* **Detalles de la tarea**
Indica, por favor, cuántas líneas de los ítems contienen la palabra "pixels", distinguiendo entre mayúsculas y minúsculas. Responde solo con el número.

Entradas para señalar palabras y elementos:

==*==

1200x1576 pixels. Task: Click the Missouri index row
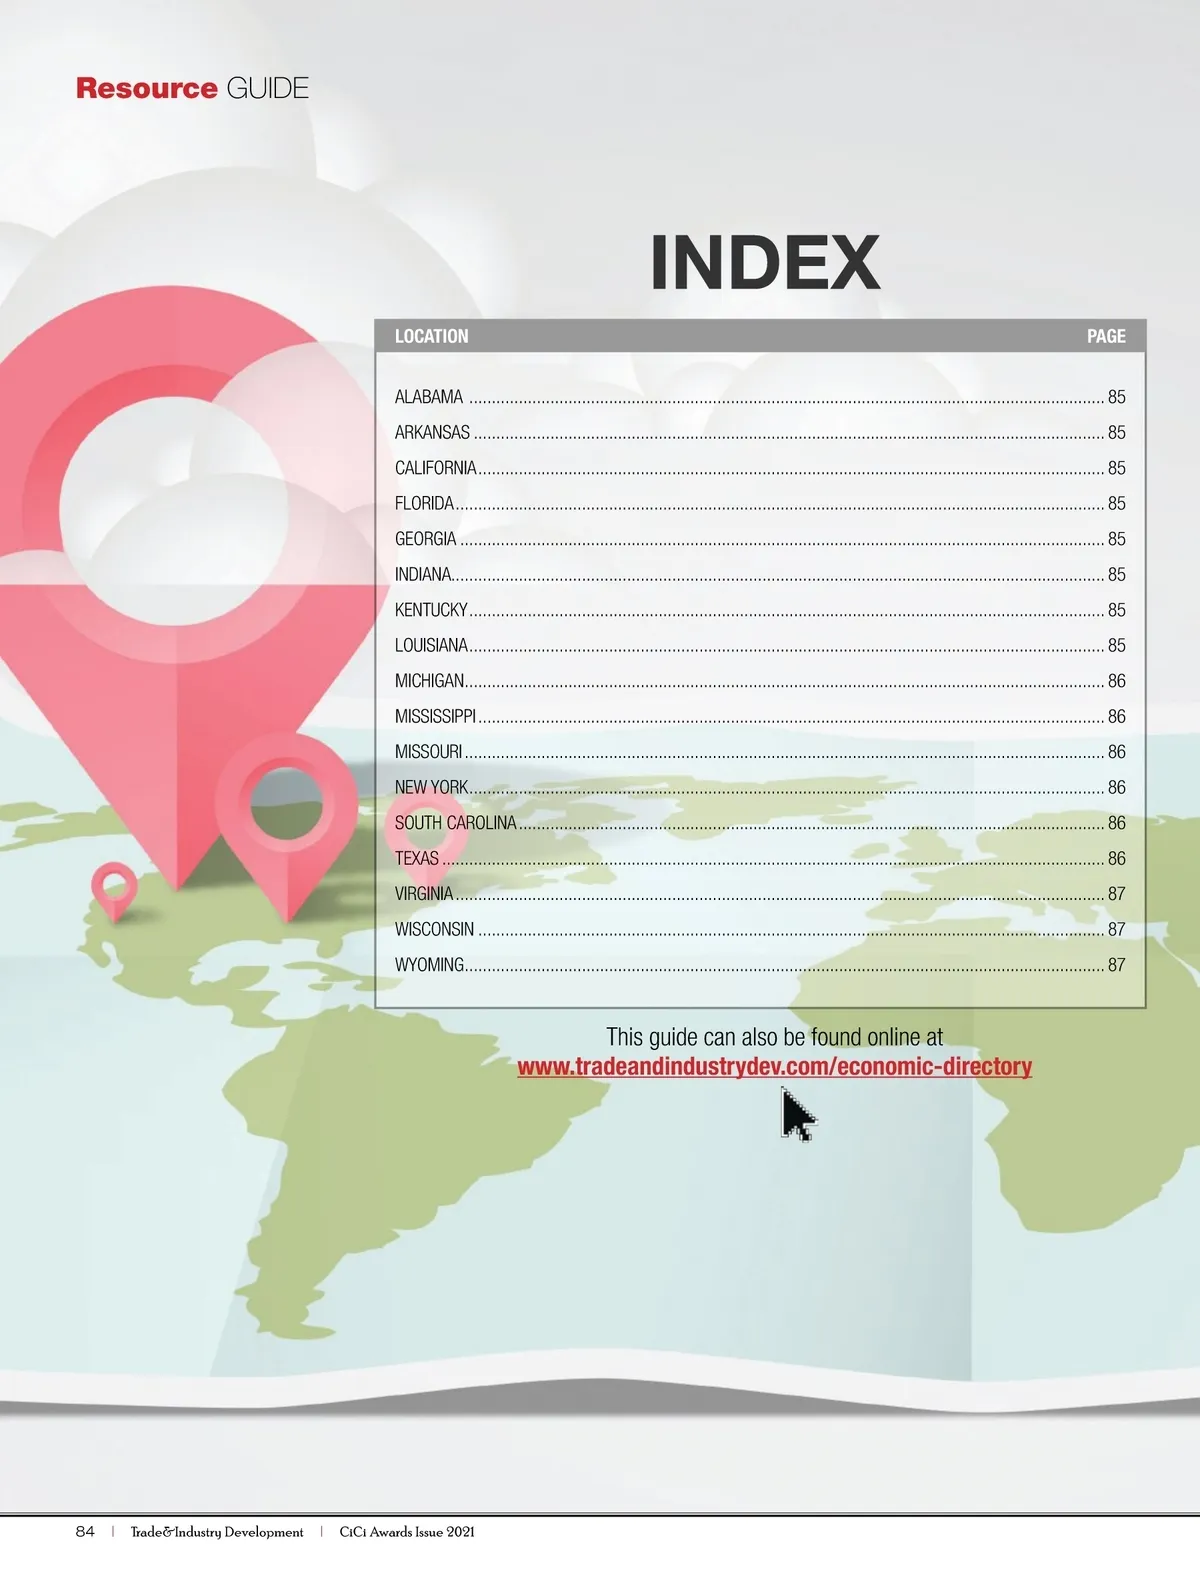[x=428, y=752]
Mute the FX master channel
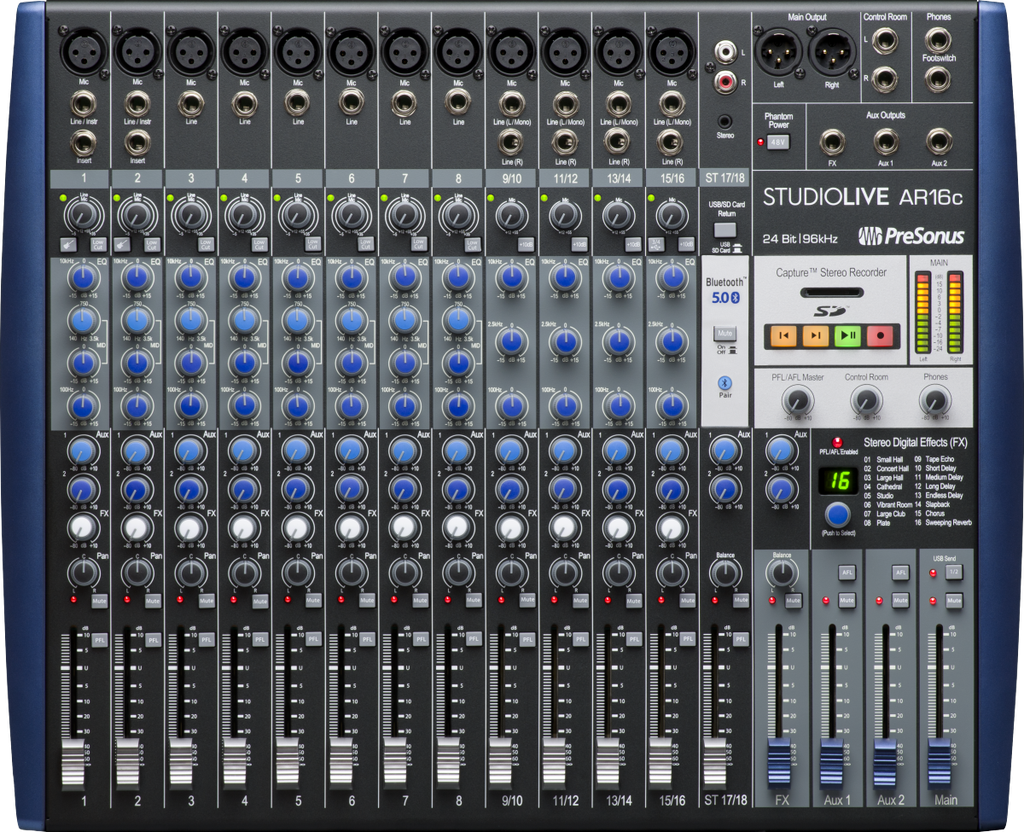The width and height of the screenshot is (1024, 832). [793, 600]
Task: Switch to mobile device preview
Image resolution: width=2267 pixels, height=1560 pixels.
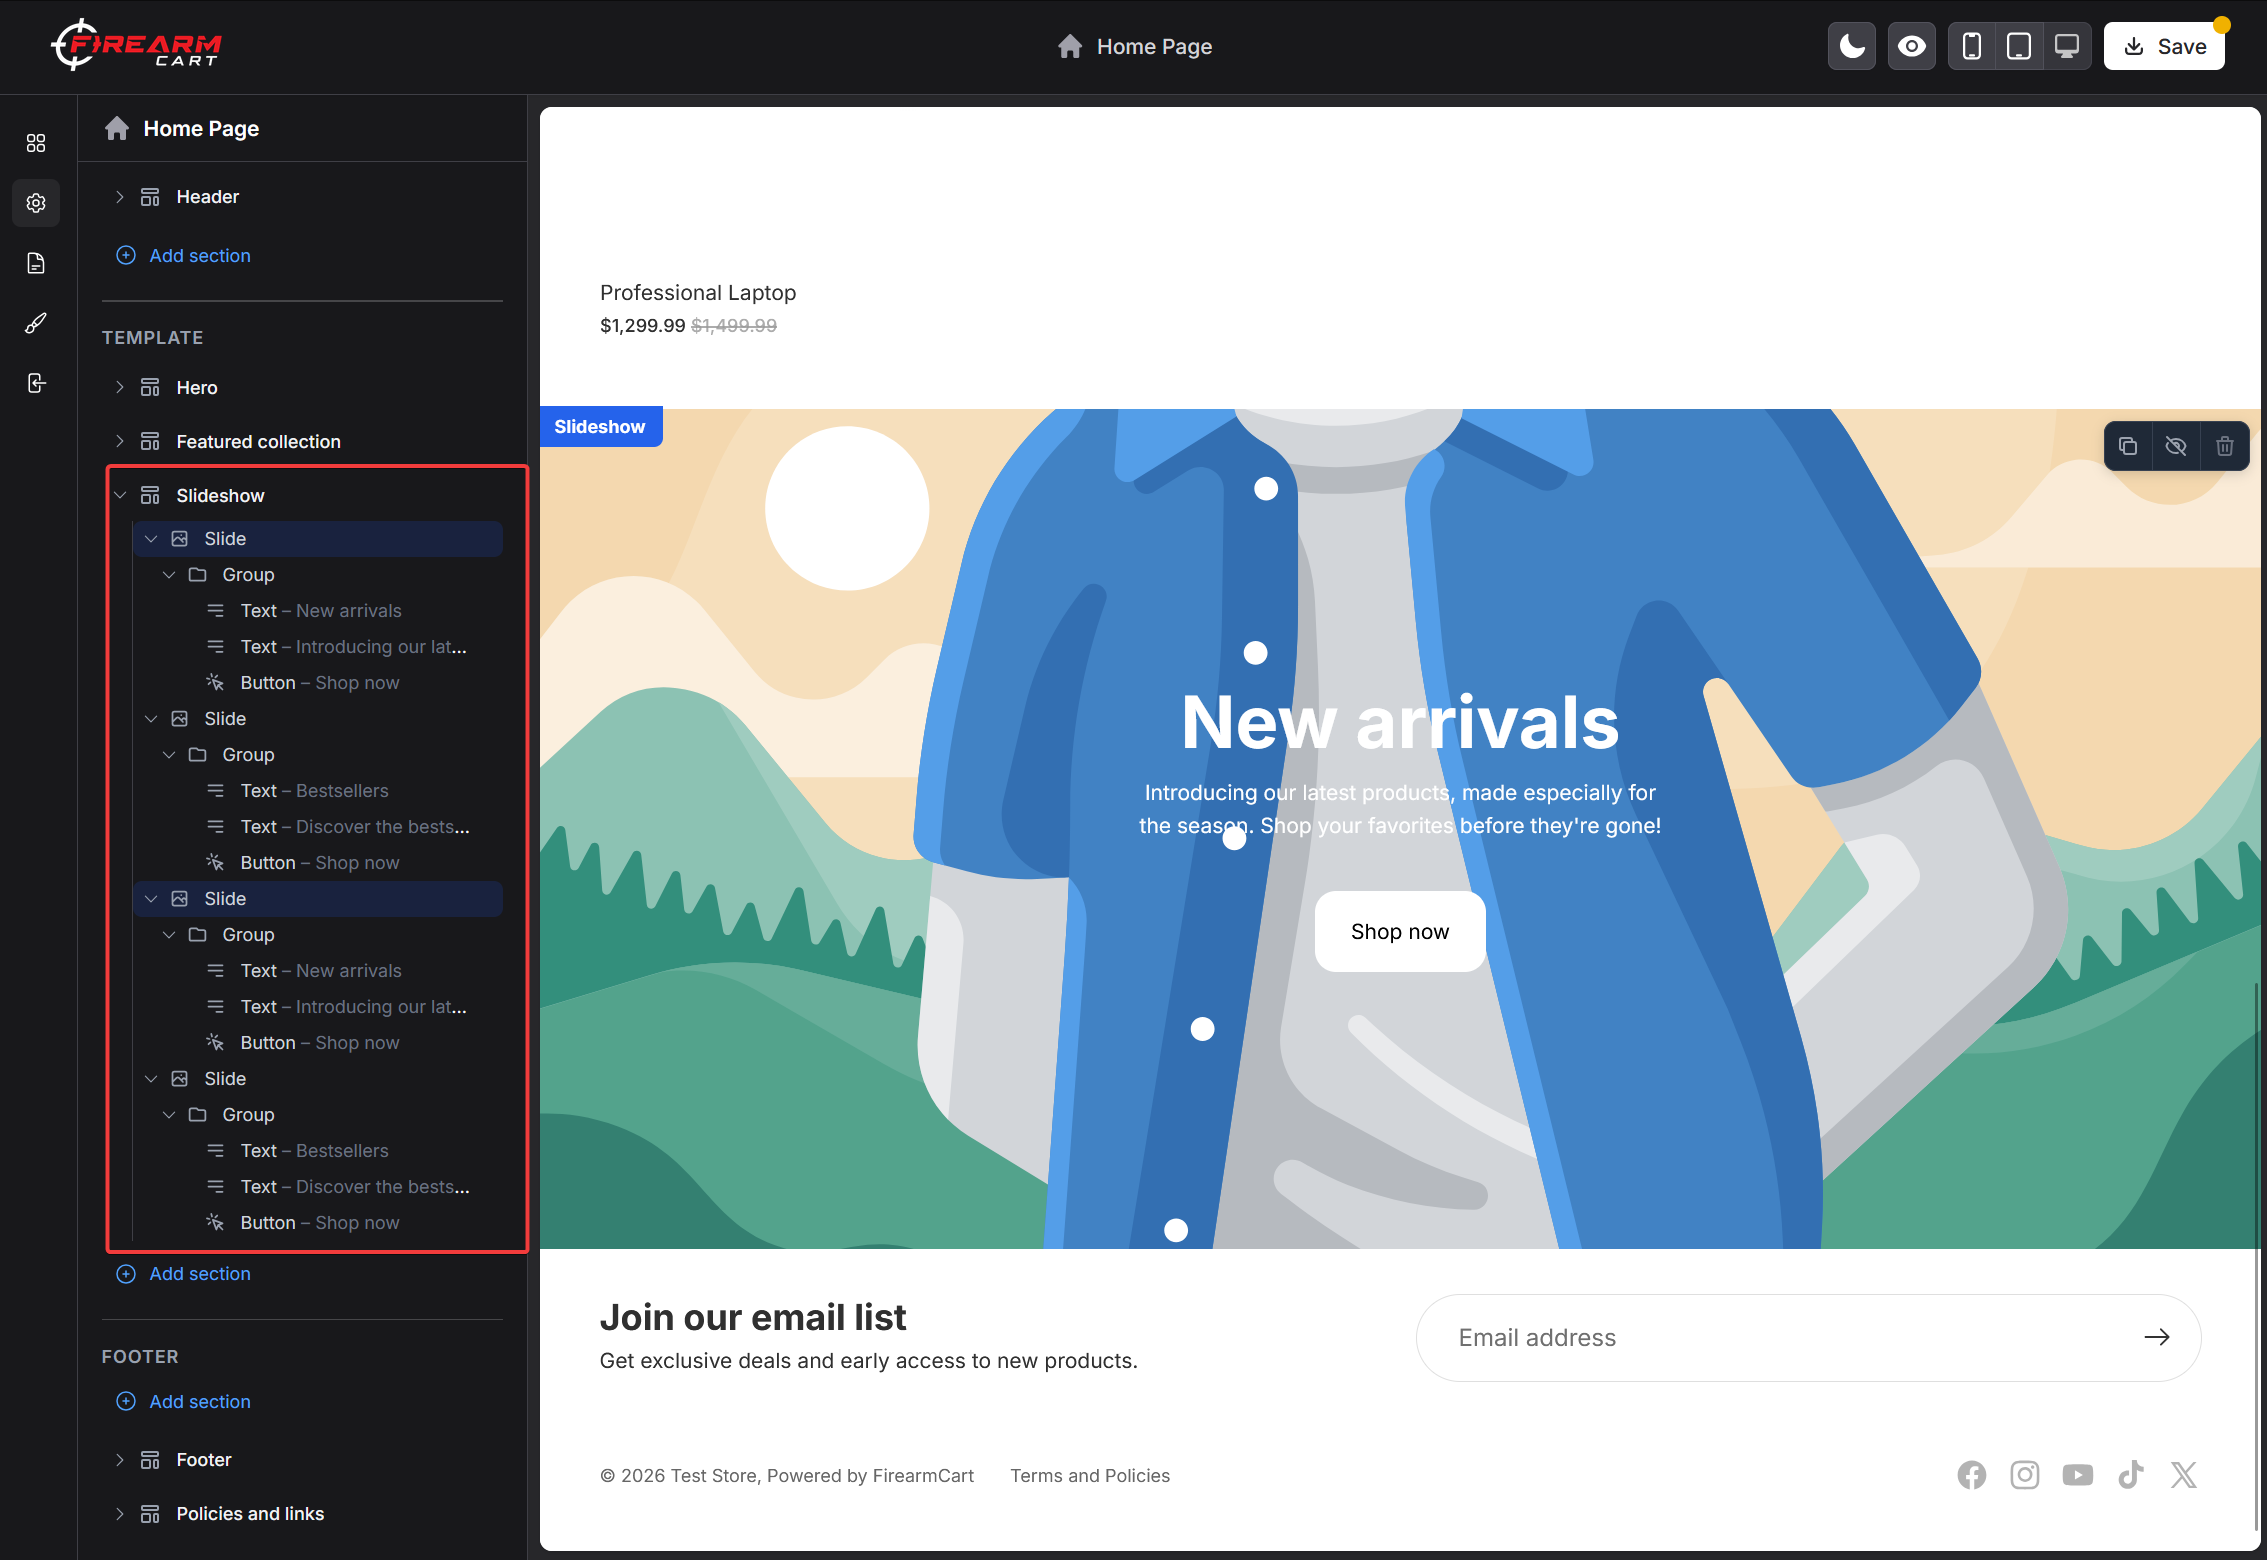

==*==

* **Resultado de la tarea**
2